### [Task description]
In the material below, the lines between the one holding "Image resolution: width=588" and the one holding "dropdown arrow beside", inclusive, are to be set down word for word. Pictures stay out.

### [Given records]
>>>

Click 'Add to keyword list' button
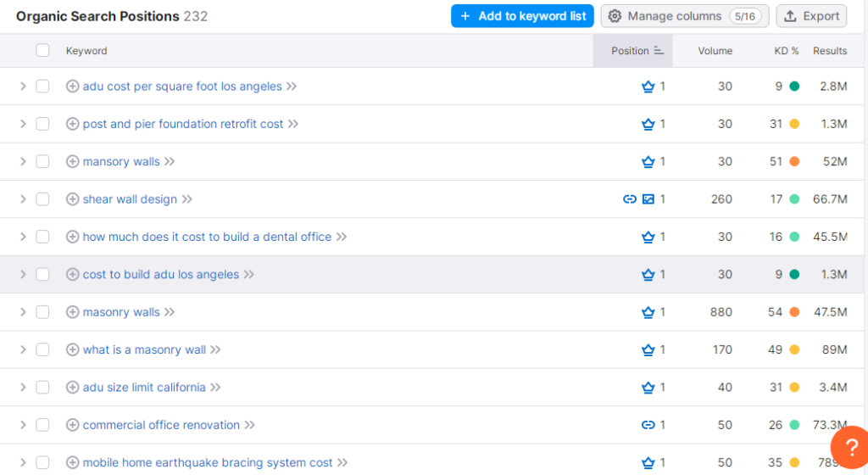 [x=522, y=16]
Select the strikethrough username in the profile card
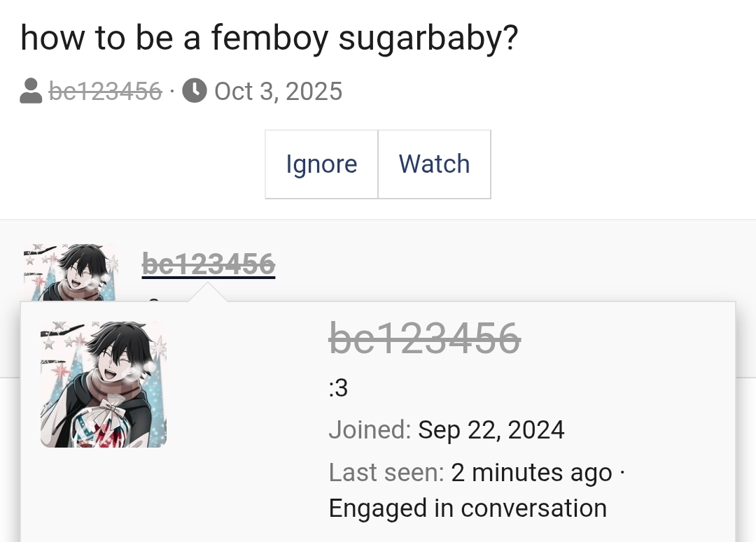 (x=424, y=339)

<<<
>>>

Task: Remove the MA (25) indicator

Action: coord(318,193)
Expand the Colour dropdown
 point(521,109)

<<<
>>>

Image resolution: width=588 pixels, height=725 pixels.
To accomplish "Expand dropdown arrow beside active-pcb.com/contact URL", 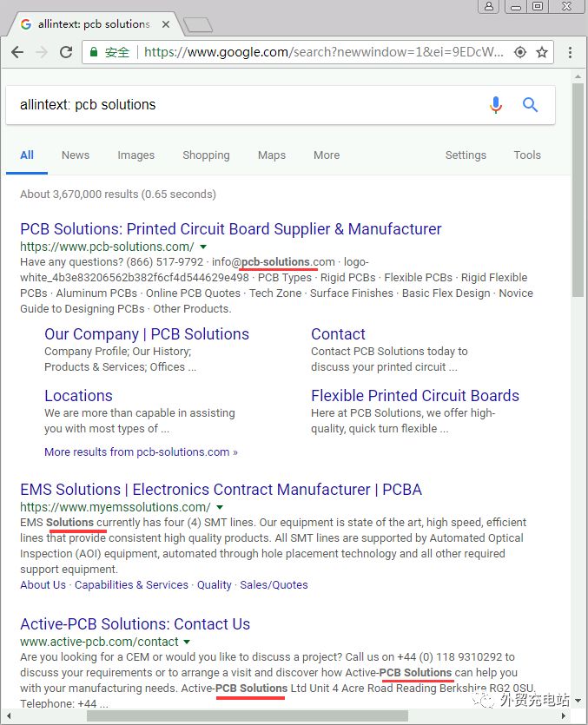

<<<

### [Task result]
Image resolution: width=588 pixels, height=725 pixels.
To accomplish "Expand dropdown arrow beside active-pcb.com/contact URL", 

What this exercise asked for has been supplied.